Funnel plots were constructed for all outcomes. Based on the assessment of these figures (figure E5A–F), possible evidence of publication bias in favour of oxygen supplementation was identified in the immediate effect exercise capacity for COPD analysis, immediate effect exercise capacity for IPF analysis, immediate effect exercise capacity for COPD sensitivity analysis and immediate effect exercise dyspnoea for COPD sensitivity analysis.

Other RoB assessments

Our RoB assessment was performed via the RoB2 tool for parallel and for crossover RCTs. The results of our assessment for all included studies can be found in table E2.

Discussion

This study is a systematic review and meta-analysis of 15 RCTs determining the efficacy of oxygen supplementation for patients with chronic pulmonary disorders causing EID. Our results show that 1) RCTs of the treatment of adult EID with supplemental oxygen have been performed in two chronic pulmonary disorders, namely COPD and IPF, 2) data were available for immediate and longer-term effects for COPD and mainly for immediate effects for IPF, 3) oxygen supplementation increased immediate exercise capacity for COPD and IPF but not post-rehabilitation or short-term, ambulatory exercise capacity for COPD, 4) oxygen supplementation decreased immediate exercise dyspnoea for COPD and not for immediate exercise dyspnoea for IPF or post-rehabilitation or short-term, ambulatory exercise dyspnoea for COPD, 5) oxygen supplementation had no benefit for post-rehabilitation baseline dyspnoea or post-rehabilitation or short-term, ambulatory QoL for COPD, and 6) our sensitivity analyses provided results similar to our main analyses.
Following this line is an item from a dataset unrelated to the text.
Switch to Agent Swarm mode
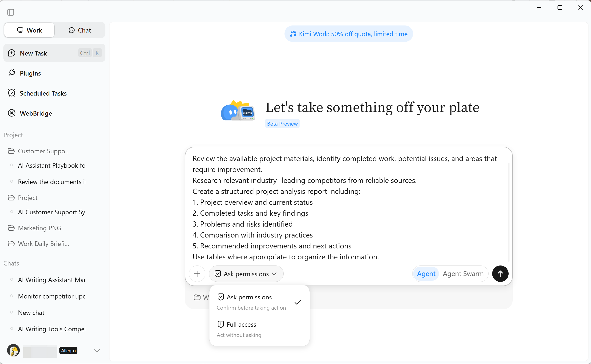Screen dimensions: 591x364 click(463, 273)
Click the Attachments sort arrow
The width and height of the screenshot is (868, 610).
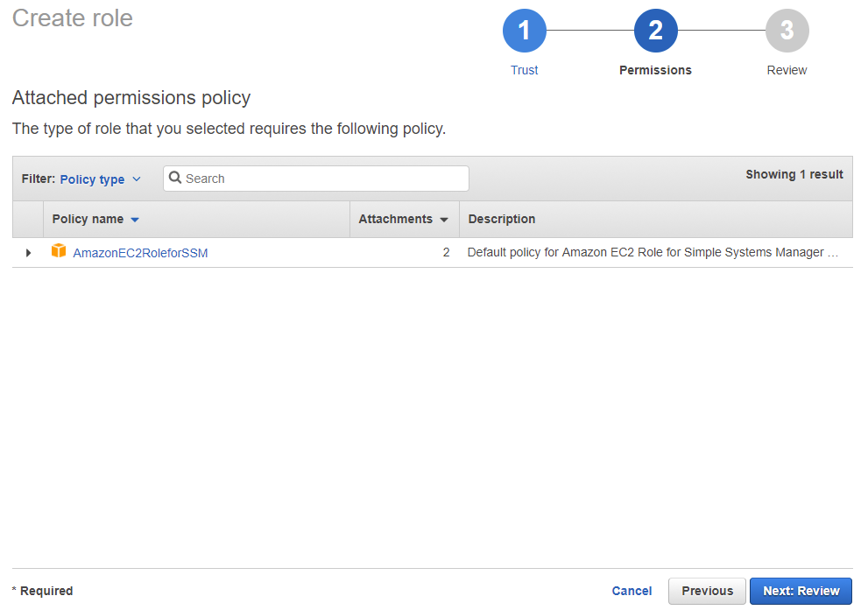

Our results add new data to the recommendations offered by national and international guidelines. The 2020 American Thoracic Society guidelines provide a conditional recommendation in favour of the prescription of ambulatory oxygen for patients with both COPD and ILD and isolated diagnosis of EID [20]. For COPD, the guideline authors pool two studies that used the 6MWT to assess exercise capacity, document additional studies that used other tests (e.g. 5-min walk test) and find a benefit of oxygen use. They analyse three studies that used the Borg scale to assess exercise dyspnoea and find a benefit. They finally analyse three studies with the CRQ for QoL, document additional studies using other tests (e.g. STGQ) and find a benefit. The presented evidence on exercise tolerance and exercise dyspnoea pertains to the immediate effect of oxygen and no consideration of oxygen use during pulmonary rehabilitation is included. For ILD, they pool three studies with the 6MWT for the exercise capacity assessment and find a benefit of oxygen use. They analyse three studies with the Borg scale for exercise dyspnoea assessment and find no benefit. In contrast to our study, they include a limited number of studies, pool studies without specifically identifying exercise desaturation as an inclusion criterion (e.g. they include studies with exercise dyspnoea only), studies utilising different modes of oxygen delivery and studies that compare different oxygen supplementation flow rates. Our study has narrower and more specific inclusion criteria, answers a very specific research question and pools a higher number of studies via the methodology documented above.

On the other hand, the 2015 British Thoracic Society (BTS) guidelines provide a recommendation against the routine prescription of oxygen in patients with an isolated diagnosis of EID [21]. They do not pool data but present the relevant literature available at the time and identify the short-term benefits in exercise capacity and exercise dyspnoea of ambulatory oxygen in the experimental setting and the lack of evidence on longer-term benefits. They also assess patient comfort and compliance, reviewing the burdens of ambulatory oxygen use that might lead to lower adherence. Finally, they recommend oxygen use during pulmonary rehabilitation if an exercise capacity improvement is appreciated with oxygen use for the individual. As per the publication year, the 2015 BTS guidelines do not consider primary studies that were published more recently. Our study incorporates the topics addressed in the guideline and then adds the most up-to-date research on the subject.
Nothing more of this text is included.